*** Opening DATASET RECORDS ***

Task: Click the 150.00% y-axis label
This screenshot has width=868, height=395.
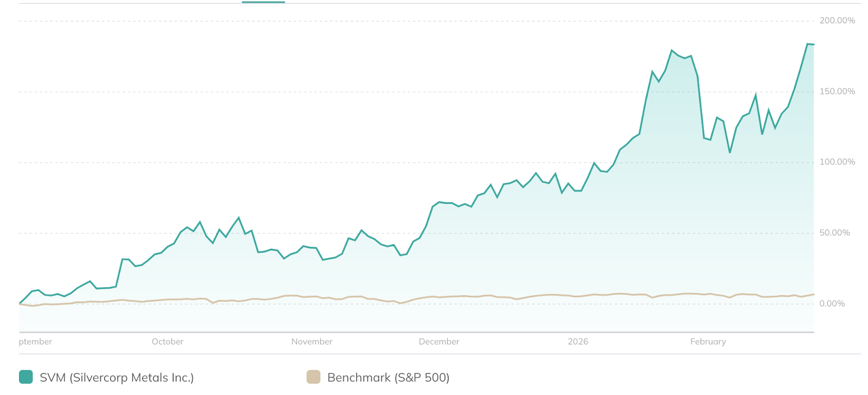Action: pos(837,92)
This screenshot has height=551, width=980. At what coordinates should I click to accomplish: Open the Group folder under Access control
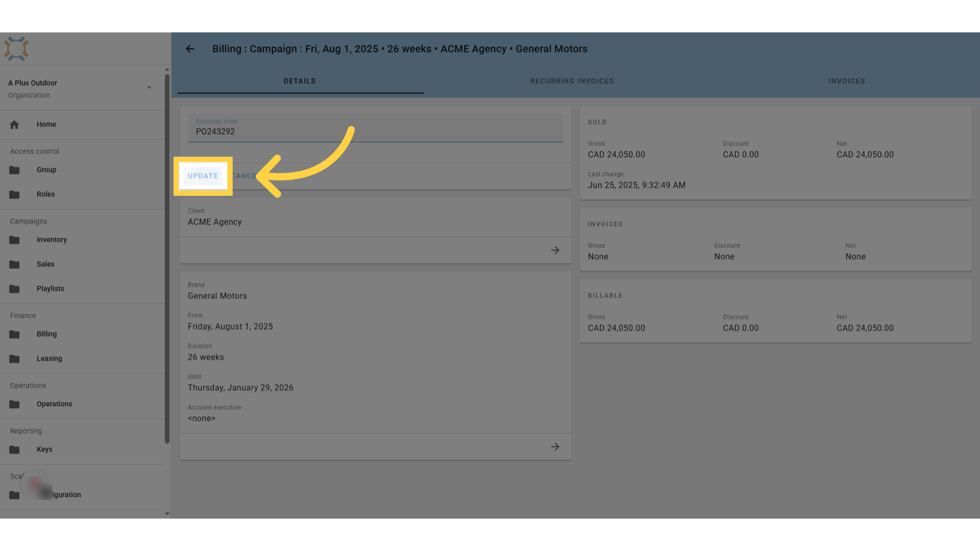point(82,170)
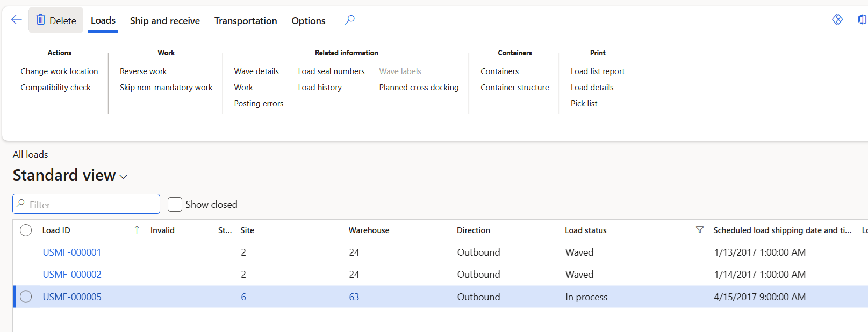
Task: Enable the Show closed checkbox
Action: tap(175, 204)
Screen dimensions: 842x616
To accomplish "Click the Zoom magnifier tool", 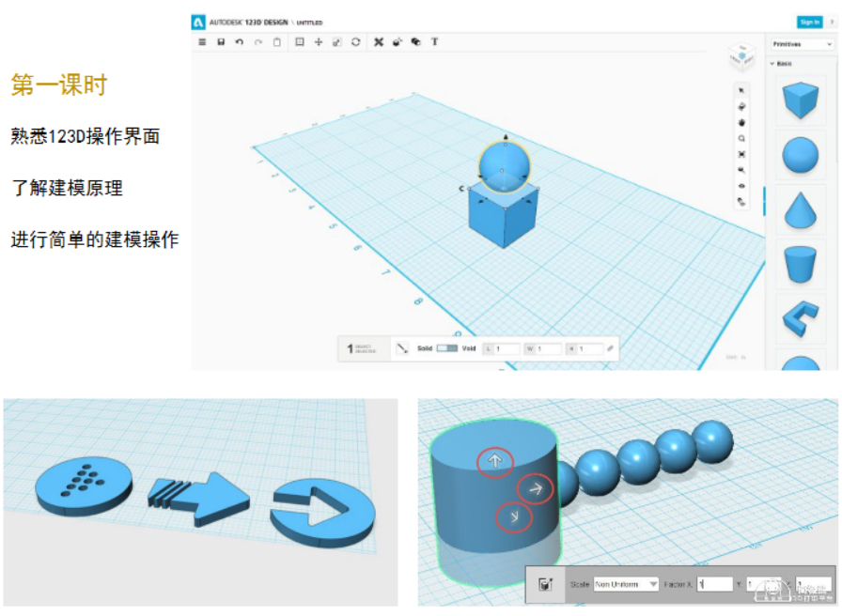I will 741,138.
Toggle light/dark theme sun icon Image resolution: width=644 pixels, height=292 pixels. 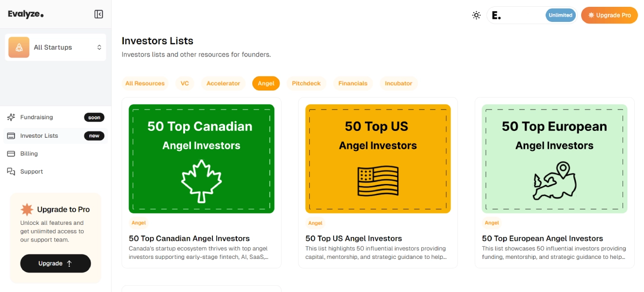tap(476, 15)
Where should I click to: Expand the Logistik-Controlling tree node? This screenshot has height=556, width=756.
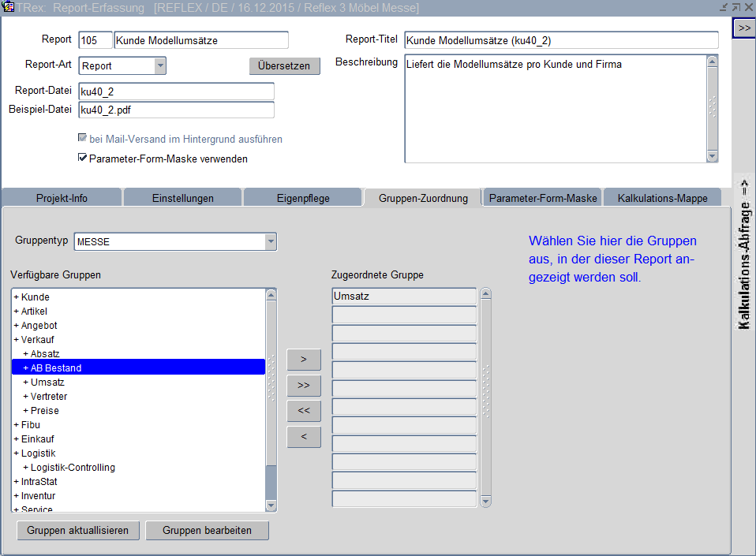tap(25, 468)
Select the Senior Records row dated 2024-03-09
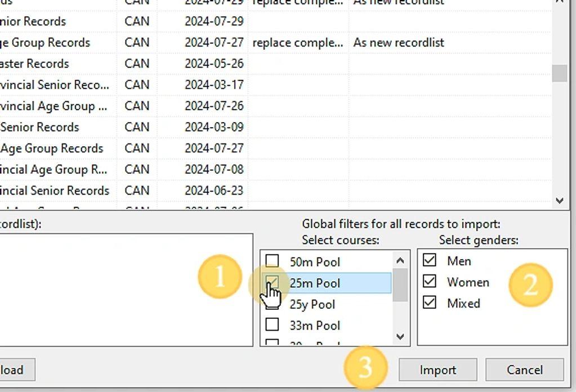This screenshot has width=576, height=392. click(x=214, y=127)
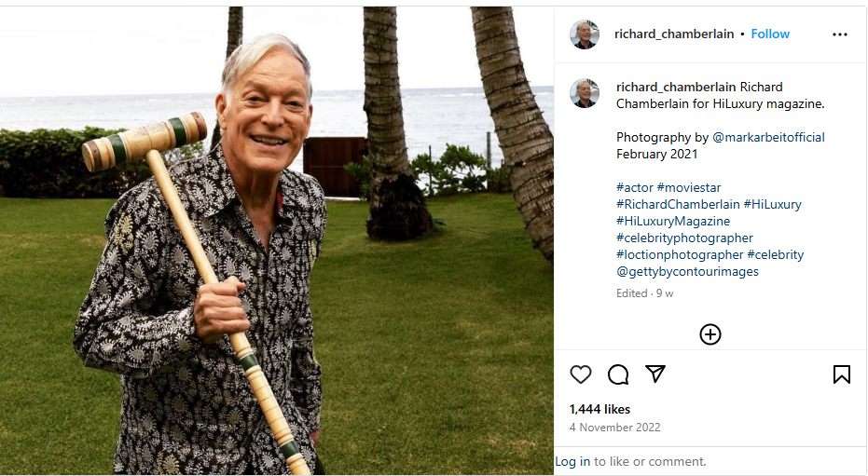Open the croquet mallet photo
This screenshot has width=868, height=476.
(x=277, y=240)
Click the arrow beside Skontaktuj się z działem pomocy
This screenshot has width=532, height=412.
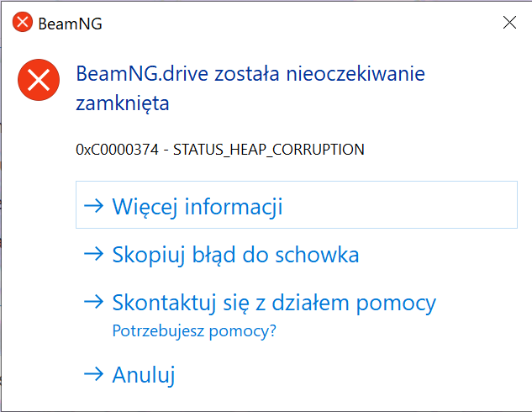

*** Closing DATASET RECORDS ***

- YOUR INSTRUCTIONS
What is needed is an exact copy of only the lines from the line containing "Where should I" through the last line of the entries, inclusive, without the pictures.

- WORKED SOLUTION
Where should I click to: Expand the Logistik-Controlling tree node? This screenshot has height=556, width=756.
tap(25, 468)
Select the Senior Records row dated 2024-03-09
This screenshot has width=576, height=392. click(x=214, y=127)
Open the croquet mallet photo
This screenshot has width=868, height=476.
(x=277, y=240)
Click the arrow beside Skontaktuj się z działem pomocy
This screenshot has width=532, height=412.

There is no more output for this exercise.